A flora da região é bastante estudada, em parte fomentada pela existência da unidade do Instituto Florestal no município de Itirapina, que também foi impactado pela duplicação da estrada, pois perdeu área para a sua construção.
Entretanto, ainda que com o argumento de que a segurança da estrada e o aumento dos custos do projeto tornavam inviáveis a alteração do traçado da duplicação, a empresa terminou a estrada com várias alterações. Entre elas, mantendo em uma extensão de quase cinco quilômetros uma faixa central da vegetação nativa, nas proximidades da cidade de Brotas, preservando não só o meio ambiente como a paisagem (Brotas é uma cidade cujo turismo é reconhecido em todo o país).
A obra foi concluída e encontra-se em operação desde 2002.
Como compensação, porém, a concessionária, além de todos os programas comuns a uma licença ambiental, teve que realizar também alguns outros não comuns: Incentivo ao Turismo Regional, Apoio aos municípios, Educação Ambiental. Destaque para este último item, pois a empresa editou um dicionário ambiental básico para distribuir às escolas da região.
Rodoanel
Outro projeto bastante polêmico é o do Rodoanel de São Paulo. O EIA-RIMA apresentado pelo DERSA, referente aos trechos Norte, Leste e Sul da obra, não previa integração com outros projetos e ações na área de influência dos mananciais. Como exemplo de não contemplar integração com outros projetos, citamos a duplicação das rodovias Régis Bittencourt, Raposo Tavares, Castelinho, Linha 5 do Metrô e do Ferroanel.
A obra do Rodoanel provocaria impacto no sistema de drenagem, emissão de ruídos, perda e fragmentação da vegetação, alteração nos habitats e corredores de fauna, além de interferências em áreas de preservação permanente e unidades de conservação.
Entretanto, a maioria da população, incluindo aquela que habitava a região e é a mais interessada no assunto, não tinha consciência e não sabia exatamente o que iria ocorrer e os possíveis prejuízos que o meio ambiente sofreria.
Não chegavam, por deficiência de comunicação, à população em geral, as informações sobre o que era o projeto, vendido pelo governo como obra essencial (e o é). A sociedade demorou para conhecer os detalhes, quais os benefícios, quais os danos, alterações que iria processar no ambiente e na vida das pessoas.
Exemplo dessa deficiência de informação e comunicação foi um trabalho apresentado na FIESP (Federação das Indústrias do Estado de São Paulo). Segundo esse trabalho, apenas 3% das empresas da Grande São Paulo (portanto com interesse imediato na construção do rodoanel) tinham conhecimento prévio do projeto. Ora, a região possui mais de 3.000 empresas de médio e grande porte. Somente 90 delas teriam condições de estudar o que fazer para se adaptarem à obra, seja durante a execução, seja depois de concluída.
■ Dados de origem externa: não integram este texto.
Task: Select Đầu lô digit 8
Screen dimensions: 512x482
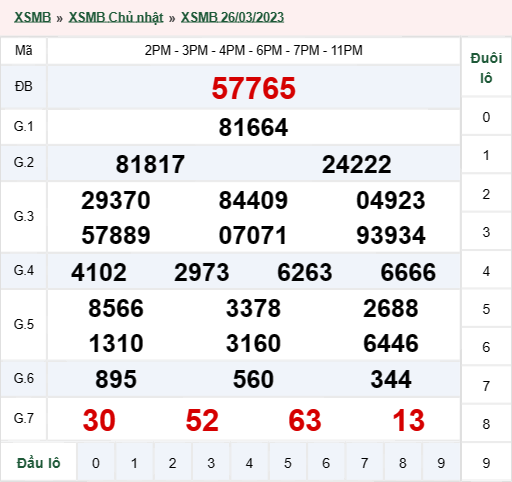Action: (403, 463)
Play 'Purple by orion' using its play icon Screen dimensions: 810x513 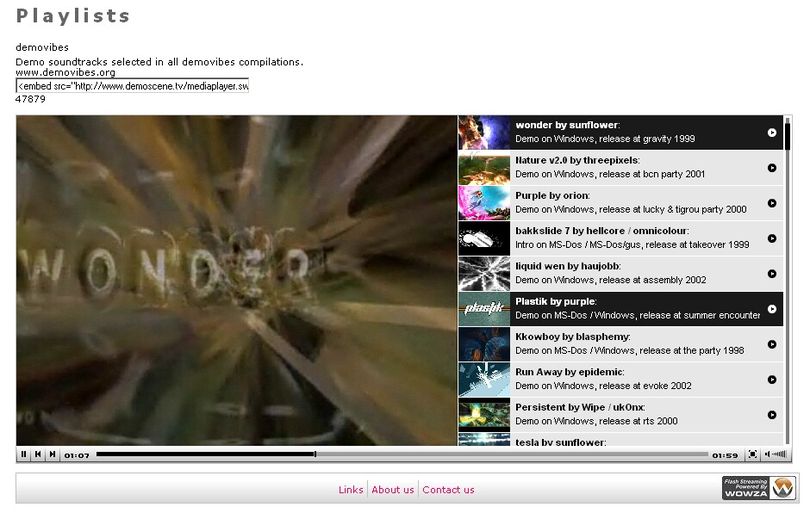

Mesmo assim, a análise foi feita sob a ótica econômica, onde os números podem justificar o menosprezo com outros aspectos, principalmente os socioambientais.
Caso o processo de comunicação do EIA-RIMA fosse mais eficaz, muitas das questões de impacto e soluções necessárias também seriam mais eficazes. De qualquer forma, movimentos da sociedade civil organizada se movimentaram, mesmo com a etapa do EIA-RIMA adiantado, incluindo manifestos divulgados pela Internet, mostrando a insatisfação e vontade de lutar pela preservação ambiental na Serra da Cantareira. O projeto sofreu alterações, o rodoanel será concluído, os benefícios de sua construção são realidade e o meio ambiente, embora impactado, teve a atenção do empreendedor e do governo.